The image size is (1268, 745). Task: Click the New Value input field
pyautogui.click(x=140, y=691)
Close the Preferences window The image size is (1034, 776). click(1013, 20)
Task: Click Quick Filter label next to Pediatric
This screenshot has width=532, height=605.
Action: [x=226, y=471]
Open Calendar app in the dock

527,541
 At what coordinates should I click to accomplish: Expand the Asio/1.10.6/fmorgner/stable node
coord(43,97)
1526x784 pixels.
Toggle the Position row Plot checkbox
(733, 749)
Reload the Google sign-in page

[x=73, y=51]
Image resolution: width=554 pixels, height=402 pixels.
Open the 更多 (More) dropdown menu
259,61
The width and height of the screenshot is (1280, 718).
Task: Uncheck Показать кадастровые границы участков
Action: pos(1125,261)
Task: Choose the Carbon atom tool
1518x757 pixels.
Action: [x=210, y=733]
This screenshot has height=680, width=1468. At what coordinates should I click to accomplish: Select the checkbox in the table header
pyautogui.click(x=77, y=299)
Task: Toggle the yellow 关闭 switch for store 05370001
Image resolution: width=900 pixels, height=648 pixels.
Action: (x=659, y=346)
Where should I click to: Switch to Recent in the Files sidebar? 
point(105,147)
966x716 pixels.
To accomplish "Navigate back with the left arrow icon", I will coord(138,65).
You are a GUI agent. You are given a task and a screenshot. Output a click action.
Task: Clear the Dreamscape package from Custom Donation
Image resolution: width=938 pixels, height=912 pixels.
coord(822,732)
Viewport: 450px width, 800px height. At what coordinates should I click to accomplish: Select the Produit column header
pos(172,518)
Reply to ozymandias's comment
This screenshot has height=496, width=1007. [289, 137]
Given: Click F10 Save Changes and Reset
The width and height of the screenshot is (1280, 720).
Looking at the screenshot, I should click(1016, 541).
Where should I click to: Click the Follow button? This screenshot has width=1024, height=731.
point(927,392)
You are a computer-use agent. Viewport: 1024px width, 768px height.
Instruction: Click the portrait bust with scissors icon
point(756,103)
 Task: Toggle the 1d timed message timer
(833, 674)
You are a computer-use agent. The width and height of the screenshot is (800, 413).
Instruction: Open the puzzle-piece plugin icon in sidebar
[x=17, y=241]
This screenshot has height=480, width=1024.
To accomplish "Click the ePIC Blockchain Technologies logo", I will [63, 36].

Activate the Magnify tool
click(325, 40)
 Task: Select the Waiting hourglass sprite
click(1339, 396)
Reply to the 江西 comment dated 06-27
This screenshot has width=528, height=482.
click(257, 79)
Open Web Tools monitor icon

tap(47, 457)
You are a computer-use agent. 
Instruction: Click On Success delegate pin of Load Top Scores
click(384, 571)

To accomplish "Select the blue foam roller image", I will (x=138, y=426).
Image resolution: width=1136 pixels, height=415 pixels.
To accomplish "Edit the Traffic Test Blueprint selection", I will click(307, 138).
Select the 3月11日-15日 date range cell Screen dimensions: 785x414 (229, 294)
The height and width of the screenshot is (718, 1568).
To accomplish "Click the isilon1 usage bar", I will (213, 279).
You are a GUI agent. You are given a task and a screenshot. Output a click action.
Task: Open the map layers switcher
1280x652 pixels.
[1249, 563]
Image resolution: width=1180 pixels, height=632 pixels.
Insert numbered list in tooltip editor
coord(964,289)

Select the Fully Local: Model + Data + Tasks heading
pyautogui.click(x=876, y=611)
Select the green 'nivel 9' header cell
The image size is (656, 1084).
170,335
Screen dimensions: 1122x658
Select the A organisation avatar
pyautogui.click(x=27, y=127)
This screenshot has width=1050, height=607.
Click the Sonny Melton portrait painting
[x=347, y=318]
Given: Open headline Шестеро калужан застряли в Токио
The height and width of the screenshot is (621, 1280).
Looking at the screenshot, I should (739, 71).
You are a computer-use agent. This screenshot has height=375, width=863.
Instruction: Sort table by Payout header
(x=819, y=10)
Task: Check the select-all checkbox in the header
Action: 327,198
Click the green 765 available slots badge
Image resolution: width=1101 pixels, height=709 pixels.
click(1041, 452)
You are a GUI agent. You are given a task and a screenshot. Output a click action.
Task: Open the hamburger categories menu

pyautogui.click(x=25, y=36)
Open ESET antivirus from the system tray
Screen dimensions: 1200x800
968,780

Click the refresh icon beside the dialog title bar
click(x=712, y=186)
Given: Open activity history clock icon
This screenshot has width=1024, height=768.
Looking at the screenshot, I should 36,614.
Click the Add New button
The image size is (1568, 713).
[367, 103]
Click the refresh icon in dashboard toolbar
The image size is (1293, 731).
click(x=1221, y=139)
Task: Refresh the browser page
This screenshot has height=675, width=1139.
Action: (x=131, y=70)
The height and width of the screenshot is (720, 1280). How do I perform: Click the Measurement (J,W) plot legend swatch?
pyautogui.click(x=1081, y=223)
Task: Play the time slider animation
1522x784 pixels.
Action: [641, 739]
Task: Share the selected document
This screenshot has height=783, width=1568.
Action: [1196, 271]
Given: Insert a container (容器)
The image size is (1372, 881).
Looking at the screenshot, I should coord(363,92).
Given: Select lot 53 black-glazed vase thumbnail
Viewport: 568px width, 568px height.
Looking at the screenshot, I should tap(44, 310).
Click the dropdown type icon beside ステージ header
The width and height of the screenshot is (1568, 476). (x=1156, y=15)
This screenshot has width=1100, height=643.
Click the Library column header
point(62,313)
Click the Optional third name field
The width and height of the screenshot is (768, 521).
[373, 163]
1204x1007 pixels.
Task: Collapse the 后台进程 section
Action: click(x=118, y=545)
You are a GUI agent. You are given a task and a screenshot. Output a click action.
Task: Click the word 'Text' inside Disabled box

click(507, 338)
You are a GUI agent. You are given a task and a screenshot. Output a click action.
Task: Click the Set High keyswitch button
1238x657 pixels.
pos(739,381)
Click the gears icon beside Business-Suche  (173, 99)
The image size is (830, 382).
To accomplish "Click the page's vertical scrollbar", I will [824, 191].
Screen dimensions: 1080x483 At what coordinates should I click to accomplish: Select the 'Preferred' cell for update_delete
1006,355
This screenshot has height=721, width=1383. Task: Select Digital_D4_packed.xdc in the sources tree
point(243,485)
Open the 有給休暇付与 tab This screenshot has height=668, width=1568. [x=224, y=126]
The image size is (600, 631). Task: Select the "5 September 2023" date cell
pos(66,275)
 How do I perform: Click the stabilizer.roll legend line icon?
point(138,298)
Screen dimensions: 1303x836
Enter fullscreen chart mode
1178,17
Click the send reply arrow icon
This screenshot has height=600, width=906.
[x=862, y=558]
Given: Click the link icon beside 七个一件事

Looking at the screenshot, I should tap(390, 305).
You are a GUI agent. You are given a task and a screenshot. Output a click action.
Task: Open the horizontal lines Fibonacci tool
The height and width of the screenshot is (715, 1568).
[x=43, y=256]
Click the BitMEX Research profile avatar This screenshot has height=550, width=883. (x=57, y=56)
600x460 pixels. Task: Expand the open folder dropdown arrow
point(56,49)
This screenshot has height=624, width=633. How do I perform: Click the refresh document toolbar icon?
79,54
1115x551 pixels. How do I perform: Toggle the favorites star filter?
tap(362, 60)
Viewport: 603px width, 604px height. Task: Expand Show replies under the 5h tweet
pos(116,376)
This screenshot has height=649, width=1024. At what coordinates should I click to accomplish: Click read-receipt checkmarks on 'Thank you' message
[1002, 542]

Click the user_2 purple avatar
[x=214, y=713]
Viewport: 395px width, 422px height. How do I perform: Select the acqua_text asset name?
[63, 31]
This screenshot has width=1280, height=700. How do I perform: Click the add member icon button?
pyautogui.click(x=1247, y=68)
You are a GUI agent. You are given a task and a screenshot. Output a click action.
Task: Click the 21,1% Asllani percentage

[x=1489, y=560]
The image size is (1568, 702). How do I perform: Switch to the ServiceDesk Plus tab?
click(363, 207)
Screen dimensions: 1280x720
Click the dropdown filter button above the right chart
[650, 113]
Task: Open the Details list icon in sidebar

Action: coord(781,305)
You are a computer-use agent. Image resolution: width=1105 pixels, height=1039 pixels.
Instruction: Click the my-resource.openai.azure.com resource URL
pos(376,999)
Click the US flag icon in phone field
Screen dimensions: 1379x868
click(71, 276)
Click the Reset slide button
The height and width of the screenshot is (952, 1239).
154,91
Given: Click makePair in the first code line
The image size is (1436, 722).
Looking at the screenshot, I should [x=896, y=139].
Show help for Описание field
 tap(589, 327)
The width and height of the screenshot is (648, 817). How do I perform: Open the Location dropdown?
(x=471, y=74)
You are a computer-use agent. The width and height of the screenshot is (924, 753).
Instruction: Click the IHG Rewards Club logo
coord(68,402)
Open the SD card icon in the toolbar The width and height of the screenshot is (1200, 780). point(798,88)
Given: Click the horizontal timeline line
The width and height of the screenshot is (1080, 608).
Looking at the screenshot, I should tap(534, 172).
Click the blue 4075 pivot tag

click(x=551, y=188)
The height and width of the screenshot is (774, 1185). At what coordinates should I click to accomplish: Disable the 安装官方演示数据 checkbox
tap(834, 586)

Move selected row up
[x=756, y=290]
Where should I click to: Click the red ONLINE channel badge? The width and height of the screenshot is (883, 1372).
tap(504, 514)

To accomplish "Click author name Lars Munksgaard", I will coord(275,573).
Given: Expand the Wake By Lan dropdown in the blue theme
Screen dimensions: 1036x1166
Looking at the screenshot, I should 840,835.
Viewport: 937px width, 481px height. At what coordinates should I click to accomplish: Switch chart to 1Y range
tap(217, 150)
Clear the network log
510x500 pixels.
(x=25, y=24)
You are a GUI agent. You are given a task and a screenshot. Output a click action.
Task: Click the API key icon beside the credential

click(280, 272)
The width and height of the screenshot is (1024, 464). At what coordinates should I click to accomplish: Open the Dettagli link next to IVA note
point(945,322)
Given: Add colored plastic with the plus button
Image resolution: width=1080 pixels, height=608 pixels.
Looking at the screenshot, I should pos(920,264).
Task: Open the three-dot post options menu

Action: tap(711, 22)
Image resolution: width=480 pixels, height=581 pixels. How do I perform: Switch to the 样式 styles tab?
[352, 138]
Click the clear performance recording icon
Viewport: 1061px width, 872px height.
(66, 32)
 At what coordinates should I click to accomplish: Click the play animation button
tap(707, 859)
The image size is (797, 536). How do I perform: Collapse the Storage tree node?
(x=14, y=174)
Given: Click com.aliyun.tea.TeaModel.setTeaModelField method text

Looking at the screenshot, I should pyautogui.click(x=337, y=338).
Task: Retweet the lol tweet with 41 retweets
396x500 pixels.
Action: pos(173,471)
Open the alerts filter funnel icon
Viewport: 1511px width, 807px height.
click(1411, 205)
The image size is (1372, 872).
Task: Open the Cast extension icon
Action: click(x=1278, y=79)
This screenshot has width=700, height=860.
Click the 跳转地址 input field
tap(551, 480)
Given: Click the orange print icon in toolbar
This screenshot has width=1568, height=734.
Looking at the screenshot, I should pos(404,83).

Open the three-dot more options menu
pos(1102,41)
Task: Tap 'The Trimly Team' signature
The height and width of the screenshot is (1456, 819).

┄┄┄┄┄┄┄┄┄┄

> [Required work]:
Write out exactly the lines above between the line with "1280x652 pixels." and the line with "You are a computer-use agent. This", inclusive, and nothing beyond them.

> [Result]:
1280x652 pixels.
[1249, 563]
Image resolution: width=1180 pixels, height=632 pixels.
Insert numbered list in tooltip editor
coord(964,289)

Select the Fully Local: Model + Data + Tasks heading
pyautogui.click(x=876, y=611)
Select the green 'nivel 9' header cell
The image size is (656, 1084).
170,335
Screen dimensions: 1122x658
Select the A organisation avatar
pyautogui.click(x=27, y=127)
This screenshot has width=1050, height=607.
Click the Sonny Melton portrait painting
[x=347, y=318]
Given: Open headline Шестеро калужан застряли в Токио
The height and width of the screenshot is (621, 1280).
Looking at the screenshot, I should (739, 71).
You are a computer-use agent. This screenshot has height=375, width=863.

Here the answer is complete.